Last year, Patricia Mkwanda, 22, was living with her parents and had given up on ever finding a job, having finished her secondary school education in 2012.
It was only after her elder sister informed her about an advert for training courses she had seen, and asked her to apply for one of them, that she became hopeful for a better future.
She applied for one course and later attended interviews. To her great joy, she was picked.
“In retrospect, I think it is good that my fiancé and I broke up,” Mkwanda said. “I would not be on this course.”
Mkwanda is one of 89 youth from Phalombe who have taken up vocational courses at Naminjiwa Community Technical College (CTC) in the district.
The college is one of the 11 that government has so far opened nationwide in the first phase of the CTC programme, a brainchild of President Peter Mutharika.
The CTC programme aims at increasing access to Technical, Entrepreneurial and Vocational Education and Training (Tevet). Seventeen more colleges are set to open in phase two, bringing the total to 28.
With just seven national technical colleges, Malawi is said to have the least number of people accessing Tevet in the Southern African Development Community (Sadc) region.
The programme is expected to offer job skills to an estimated 50 000 youths who pass the Malawi School Certificate of Education (MSCE) examinations each year but fail to go to university.
Ministry of Labour, Youth and Manpower Development is implementing the programme with technical support from Tevet Authority (Teveta). The initiative will eventually roll out in the country’s 193 constituencies.
Mutharika said the programme was particularly important because it will help address employment and poverty issues.
“Malawi is still struggling to develop and break the various cycles of endemic poverty,” he said when he launched the programme in Karonga in March.
Said Mutharika: “CTCs provide communities with a way out of boredom and aimless idling for young men and women who have finished school but were unable to get into university.”

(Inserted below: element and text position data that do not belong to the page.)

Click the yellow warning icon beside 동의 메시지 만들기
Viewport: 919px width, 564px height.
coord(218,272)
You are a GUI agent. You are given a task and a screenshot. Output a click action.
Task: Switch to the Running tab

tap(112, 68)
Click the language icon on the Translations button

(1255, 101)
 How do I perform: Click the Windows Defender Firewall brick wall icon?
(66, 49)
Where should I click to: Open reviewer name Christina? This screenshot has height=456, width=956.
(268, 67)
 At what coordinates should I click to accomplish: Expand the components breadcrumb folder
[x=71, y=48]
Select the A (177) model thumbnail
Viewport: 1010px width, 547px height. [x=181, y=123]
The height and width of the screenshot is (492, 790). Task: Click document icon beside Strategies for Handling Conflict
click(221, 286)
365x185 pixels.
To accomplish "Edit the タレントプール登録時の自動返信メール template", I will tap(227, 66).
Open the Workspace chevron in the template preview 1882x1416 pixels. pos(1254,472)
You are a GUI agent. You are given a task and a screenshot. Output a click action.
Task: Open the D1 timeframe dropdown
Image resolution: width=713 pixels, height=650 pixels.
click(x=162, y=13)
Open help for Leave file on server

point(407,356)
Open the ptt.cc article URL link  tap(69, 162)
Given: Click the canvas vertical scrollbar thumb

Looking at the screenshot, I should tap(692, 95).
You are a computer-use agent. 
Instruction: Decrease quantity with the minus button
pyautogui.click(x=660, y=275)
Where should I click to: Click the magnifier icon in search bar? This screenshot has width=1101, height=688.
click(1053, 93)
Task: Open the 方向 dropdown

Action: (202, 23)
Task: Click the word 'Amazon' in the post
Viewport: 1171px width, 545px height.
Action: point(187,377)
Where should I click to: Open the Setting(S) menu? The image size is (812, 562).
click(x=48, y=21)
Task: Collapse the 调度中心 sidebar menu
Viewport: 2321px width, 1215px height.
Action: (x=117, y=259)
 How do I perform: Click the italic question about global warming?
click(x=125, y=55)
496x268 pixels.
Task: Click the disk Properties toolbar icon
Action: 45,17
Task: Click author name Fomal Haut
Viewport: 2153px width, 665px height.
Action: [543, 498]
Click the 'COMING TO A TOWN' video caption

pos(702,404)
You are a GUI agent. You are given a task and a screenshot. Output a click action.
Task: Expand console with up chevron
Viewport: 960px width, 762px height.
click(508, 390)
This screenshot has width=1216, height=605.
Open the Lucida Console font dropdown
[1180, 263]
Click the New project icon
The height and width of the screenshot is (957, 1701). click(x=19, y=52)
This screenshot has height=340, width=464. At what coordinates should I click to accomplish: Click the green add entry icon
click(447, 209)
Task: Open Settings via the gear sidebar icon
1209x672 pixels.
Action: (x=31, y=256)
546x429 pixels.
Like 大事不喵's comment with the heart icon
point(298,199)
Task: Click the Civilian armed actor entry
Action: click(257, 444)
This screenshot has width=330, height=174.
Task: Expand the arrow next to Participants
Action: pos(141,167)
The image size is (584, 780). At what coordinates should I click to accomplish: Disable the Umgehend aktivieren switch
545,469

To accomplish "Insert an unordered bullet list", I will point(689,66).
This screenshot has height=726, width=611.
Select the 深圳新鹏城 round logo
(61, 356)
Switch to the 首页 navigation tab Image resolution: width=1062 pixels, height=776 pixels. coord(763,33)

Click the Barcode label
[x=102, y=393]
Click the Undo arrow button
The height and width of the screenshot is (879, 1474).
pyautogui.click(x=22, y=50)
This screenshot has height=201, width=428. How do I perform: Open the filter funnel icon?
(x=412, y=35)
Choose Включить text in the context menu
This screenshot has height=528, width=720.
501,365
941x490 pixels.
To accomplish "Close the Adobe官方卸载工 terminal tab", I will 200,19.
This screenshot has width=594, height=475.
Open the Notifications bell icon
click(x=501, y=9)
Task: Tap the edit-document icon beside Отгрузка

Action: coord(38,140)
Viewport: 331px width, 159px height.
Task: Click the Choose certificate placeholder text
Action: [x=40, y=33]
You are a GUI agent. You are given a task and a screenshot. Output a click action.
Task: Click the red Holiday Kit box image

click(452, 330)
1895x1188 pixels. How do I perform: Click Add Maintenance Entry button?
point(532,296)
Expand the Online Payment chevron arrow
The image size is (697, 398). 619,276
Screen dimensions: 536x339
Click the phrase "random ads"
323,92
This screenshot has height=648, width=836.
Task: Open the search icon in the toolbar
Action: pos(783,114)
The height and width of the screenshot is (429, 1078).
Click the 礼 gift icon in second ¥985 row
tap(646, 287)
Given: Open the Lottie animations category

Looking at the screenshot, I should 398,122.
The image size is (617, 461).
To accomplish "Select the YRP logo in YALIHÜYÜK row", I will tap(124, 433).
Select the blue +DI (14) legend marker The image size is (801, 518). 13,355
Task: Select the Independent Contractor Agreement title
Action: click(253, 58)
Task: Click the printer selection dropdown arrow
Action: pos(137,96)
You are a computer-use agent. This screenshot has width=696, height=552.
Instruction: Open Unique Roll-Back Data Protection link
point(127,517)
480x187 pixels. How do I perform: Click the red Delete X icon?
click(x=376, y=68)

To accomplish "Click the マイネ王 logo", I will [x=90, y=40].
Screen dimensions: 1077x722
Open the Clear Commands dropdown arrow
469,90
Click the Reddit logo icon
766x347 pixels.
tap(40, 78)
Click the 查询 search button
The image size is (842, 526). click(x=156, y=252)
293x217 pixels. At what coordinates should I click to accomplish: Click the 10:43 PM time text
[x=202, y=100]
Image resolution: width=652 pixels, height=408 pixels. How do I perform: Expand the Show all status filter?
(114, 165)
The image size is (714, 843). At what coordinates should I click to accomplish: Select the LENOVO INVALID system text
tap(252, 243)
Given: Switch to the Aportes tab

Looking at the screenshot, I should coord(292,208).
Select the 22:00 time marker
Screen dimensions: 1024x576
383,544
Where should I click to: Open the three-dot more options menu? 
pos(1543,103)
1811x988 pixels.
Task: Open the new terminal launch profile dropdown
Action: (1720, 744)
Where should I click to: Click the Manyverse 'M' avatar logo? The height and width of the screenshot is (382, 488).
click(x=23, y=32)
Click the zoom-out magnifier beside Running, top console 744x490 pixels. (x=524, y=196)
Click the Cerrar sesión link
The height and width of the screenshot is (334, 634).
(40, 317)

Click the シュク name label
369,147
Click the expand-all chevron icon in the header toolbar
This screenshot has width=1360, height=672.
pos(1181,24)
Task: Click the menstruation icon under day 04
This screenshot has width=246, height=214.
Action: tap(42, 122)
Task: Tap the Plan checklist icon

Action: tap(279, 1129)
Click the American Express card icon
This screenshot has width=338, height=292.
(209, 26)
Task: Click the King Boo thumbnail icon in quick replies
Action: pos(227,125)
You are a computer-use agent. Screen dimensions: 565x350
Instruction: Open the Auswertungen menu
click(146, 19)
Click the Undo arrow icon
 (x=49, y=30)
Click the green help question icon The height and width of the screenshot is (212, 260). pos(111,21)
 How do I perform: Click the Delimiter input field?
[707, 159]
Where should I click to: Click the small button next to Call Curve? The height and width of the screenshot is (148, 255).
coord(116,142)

One of the programme’s institutions which is attracting youth is Naminjiwa CTC, formerly a residential agricultural training centre which has since undergone extensive refurbishment.
“I am glad I was selected,” said Wisdom Banda, 29, studying tailoring and design. “If I had not come here, I don’t know what would have become of me.”
Banda said when he learnt about an advert for vocational training at the college, he applied instantly and chose tailoring and design after being inspired by a friend of his “who is a successful tailor”.
The college offers five courses—carpentry and joinery, tailoring and design, brick-laying, fabrication and welding, and plumbing.
Benson Mbando, Naminjiwa CTC principal, said the college had started well, despite a few problems such as shortage of teaching and learning materials.
“But in terms of developing interest among students,” Mbando said, “they are all willing to acquire skills. And my other observation is that the college has been well received in the district.”
Mkwanda said she is happy to be studying carpentry and joinery, which is normally considered a man’s field.
“I encourage other girls to take up vocational jobs,” she said. “They should not be scared. What men can do, we also can. We can even perform better than men.”
Asked what she planned to do on completion of her two-year course, Mkwanda said: “Be my own boss and employ others.”